Apólices de seguro poderão ser utilizadas como garantia na execução da dívida ativa

Medida irá diminuir custos para o contribuinte; seguradoras estão cobrando de 1,5% a 2% do valor segurado contra 5% dos bancos

SÃO PAULO – A PGFN (Procuradoria-Geral da Fazenda Nacional) passou a permitir que contribuintes que parcelarem ou contestarem na Justiça a cobrança de débitos com a União apresentem apólices de seguros como garantia na execução da dívida ativa.

Dessa forma, o custo para o contribuinte irá diminuir, já que as seguradoras estão cobrando de 1,5% a 2% do valor segurado para firmar a apólice, enquanto as cartas-fianças oferecidas pelos bancos como garantia custam 5% ao ano sobre o valor da dívida.

“Esse mecanismo vai tornar as coisas mais fáceis para o contribuinte, porque, em vez de depositar um grande valor em dinheiro ou correr o risco de ter parte do patrimônio penhorado, ele só terá de pagar o prêmio da apólice. Esse tipo de garantia promove menor onerosidade para o devedor”, disse, conforme publicado pela Agência Brasil, o procurador-geral, Luís Inácio Adams.

O seguro

Para ser aceito como garantia na execução da dívida ativa, o seguro, além do valor do débito, tem de cobrir encargos de 10% (na maior parte das dívidas) e de 30% no caso das dívidas com a Previdência Social.

A apólice terá prazo mínimo de dois anos e, se faltando 60 dias para o vencimento, o contribuinte não renovar o seguro ou firmar contrato com outra seguradora, a apólice será executada.

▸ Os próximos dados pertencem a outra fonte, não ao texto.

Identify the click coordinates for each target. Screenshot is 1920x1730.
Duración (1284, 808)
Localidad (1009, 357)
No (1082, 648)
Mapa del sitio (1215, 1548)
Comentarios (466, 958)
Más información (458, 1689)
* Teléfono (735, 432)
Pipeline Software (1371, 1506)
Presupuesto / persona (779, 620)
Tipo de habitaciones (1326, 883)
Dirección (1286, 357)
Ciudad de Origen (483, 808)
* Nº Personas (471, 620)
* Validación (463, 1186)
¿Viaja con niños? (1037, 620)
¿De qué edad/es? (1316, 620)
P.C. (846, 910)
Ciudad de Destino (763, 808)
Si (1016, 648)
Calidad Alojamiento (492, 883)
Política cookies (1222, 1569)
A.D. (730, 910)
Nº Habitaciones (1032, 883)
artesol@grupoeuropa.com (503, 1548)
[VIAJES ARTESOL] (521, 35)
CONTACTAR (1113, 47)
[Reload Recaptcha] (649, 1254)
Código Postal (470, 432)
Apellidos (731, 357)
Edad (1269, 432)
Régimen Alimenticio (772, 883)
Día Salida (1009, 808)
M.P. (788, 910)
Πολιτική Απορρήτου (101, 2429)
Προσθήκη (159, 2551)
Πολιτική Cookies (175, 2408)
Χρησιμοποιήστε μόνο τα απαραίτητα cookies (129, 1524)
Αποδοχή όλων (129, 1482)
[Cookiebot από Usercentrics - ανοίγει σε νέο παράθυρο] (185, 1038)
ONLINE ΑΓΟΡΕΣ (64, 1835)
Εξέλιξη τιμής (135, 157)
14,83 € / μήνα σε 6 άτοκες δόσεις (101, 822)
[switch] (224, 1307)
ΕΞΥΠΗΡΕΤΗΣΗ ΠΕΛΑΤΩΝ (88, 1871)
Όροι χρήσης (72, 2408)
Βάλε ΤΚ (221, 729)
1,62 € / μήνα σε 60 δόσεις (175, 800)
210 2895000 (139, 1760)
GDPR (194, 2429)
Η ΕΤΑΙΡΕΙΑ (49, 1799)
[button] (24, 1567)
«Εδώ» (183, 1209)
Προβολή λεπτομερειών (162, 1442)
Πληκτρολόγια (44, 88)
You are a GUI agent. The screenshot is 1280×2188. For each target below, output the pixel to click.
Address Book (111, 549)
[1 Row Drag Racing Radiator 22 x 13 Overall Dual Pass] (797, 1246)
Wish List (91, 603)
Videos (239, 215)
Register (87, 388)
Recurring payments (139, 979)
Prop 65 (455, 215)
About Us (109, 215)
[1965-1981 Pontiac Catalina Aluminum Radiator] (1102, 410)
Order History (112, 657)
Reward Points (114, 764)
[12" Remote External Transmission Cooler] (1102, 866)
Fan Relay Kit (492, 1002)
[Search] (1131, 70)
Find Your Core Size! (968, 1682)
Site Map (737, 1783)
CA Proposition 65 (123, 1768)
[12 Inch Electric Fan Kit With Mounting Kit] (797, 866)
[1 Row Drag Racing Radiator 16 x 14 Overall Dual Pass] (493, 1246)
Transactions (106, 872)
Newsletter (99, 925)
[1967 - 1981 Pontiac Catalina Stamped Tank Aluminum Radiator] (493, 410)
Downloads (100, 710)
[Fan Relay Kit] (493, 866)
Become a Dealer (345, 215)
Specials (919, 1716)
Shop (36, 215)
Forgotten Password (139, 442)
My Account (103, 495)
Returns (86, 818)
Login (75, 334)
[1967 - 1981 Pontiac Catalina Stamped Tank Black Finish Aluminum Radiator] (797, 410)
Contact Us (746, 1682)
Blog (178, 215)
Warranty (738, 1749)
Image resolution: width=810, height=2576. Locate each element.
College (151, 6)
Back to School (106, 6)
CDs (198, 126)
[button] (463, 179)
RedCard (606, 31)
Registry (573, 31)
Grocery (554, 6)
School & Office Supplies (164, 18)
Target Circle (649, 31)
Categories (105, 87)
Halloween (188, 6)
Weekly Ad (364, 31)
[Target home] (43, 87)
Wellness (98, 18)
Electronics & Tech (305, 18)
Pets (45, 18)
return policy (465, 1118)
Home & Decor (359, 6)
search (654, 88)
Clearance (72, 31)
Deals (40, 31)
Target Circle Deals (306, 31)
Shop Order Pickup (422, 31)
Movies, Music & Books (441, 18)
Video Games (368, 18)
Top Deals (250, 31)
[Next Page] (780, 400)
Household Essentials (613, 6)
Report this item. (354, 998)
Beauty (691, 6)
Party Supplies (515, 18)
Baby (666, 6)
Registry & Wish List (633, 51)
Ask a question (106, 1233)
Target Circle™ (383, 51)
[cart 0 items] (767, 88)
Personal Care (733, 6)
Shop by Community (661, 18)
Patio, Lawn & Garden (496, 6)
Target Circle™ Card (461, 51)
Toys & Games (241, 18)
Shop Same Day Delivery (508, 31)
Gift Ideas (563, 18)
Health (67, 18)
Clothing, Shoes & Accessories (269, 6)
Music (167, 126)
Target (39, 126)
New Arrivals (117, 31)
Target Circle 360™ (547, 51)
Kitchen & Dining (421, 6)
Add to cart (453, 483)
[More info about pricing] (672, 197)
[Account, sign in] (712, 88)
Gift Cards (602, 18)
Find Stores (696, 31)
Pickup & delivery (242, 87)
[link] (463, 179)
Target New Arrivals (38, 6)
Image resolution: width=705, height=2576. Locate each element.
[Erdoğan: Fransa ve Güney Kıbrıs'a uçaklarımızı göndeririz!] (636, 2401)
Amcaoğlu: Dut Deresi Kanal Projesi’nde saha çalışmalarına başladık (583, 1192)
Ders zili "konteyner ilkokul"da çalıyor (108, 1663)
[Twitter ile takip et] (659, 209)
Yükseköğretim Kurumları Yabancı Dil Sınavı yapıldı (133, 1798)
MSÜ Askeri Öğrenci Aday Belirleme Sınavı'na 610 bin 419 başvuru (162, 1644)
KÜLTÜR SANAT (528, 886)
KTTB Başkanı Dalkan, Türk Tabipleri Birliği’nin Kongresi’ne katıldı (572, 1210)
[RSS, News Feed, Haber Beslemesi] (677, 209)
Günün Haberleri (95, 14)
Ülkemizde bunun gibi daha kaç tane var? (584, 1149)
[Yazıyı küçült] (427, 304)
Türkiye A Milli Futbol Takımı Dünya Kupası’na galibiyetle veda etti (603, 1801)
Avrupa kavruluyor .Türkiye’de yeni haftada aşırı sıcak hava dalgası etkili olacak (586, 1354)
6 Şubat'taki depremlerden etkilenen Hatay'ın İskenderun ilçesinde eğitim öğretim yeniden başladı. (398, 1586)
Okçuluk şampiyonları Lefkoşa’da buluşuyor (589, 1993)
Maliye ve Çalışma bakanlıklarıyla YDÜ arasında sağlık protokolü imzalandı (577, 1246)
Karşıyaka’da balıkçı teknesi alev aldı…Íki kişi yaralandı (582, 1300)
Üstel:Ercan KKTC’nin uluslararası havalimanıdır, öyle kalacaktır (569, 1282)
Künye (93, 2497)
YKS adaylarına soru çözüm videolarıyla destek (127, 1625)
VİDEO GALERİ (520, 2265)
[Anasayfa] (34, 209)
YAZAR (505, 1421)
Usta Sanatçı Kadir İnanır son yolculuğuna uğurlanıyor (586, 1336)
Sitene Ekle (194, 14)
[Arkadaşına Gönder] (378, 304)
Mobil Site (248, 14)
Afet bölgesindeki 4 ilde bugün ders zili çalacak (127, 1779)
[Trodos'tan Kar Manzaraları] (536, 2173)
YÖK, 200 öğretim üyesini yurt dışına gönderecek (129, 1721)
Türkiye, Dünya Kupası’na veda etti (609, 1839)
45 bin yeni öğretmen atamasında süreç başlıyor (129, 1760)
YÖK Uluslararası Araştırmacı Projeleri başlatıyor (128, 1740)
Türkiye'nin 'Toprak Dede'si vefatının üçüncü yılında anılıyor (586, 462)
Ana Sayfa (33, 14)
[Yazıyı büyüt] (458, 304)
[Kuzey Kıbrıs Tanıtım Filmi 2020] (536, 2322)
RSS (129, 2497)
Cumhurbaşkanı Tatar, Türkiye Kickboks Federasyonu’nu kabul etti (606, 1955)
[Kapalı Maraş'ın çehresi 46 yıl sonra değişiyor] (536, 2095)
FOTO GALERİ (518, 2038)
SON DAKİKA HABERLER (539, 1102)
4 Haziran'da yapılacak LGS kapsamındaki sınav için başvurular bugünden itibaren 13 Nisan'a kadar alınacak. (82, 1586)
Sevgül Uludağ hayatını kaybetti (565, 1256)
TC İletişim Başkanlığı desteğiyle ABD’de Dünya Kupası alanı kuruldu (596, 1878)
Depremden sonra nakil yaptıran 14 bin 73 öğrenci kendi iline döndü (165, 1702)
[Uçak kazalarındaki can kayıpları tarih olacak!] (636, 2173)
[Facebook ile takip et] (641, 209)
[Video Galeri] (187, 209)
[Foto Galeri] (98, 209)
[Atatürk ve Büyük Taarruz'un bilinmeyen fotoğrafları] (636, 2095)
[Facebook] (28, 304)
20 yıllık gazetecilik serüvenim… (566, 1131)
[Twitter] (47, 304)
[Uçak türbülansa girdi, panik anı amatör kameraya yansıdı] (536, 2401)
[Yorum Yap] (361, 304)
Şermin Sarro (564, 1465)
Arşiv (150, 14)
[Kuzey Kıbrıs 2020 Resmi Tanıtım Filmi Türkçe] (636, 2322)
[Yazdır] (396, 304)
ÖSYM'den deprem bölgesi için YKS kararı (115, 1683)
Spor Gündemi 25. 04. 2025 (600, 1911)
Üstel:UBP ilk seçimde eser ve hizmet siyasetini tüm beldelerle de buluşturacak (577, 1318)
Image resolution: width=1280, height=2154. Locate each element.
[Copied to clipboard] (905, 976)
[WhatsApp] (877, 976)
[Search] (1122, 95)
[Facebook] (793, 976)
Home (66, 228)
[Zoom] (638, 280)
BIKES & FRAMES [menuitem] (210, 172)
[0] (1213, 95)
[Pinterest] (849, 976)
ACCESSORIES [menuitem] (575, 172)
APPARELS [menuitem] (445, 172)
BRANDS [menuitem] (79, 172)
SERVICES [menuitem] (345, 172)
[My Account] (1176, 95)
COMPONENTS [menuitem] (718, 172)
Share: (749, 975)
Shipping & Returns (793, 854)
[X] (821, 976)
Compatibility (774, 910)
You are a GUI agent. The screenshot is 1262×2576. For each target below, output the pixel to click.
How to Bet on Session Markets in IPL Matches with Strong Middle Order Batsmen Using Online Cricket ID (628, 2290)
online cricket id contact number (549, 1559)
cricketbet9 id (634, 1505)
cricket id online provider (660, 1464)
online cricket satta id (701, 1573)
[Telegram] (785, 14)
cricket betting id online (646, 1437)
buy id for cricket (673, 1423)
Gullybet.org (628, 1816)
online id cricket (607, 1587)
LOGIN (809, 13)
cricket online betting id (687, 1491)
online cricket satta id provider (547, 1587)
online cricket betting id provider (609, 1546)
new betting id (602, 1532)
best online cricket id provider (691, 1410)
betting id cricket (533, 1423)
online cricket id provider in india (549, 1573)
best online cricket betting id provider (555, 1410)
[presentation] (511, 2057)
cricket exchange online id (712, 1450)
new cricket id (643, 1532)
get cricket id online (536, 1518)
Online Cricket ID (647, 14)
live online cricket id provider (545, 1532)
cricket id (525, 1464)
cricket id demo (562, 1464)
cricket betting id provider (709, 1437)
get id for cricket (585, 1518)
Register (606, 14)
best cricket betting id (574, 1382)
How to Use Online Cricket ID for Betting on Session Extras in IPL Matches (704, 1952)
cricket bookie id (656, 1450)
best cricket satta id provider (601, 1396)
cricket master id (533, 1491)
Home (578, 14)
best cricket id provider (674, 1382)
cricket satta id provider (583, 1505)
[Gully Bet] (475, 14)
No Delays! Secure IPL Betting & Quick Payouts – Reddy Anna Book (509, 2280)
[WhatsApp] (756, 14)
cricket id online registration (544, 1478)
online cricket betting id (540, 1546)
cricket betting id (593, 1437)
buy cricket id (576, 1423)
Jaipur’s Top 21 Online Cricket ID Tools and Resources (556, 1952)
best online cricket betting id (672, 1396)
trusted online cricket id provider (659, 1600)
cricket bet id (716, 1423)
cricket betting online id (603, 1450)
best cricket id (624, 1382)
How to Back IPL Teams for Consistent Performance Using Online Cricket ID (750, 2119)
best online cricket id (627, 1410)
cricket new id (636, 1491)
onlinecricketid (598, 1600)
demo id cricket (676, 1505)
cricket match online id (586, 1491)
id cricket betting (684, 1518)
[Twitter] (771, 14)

Em outras palavras, a PGFN exigirá o depósito do valor segurado e, para as dívidas maiores de R$ 10 milhões, o governo exigirá o resseguro, não apenas do débito, mas também da apólice.

Vale lembrar que o benefício não é válido para quem aderiu à renegociação das dívidas da União, em vigor desde a última segunda-feira (17), já que o parcelamento especial dispensa a apresentação de garantias.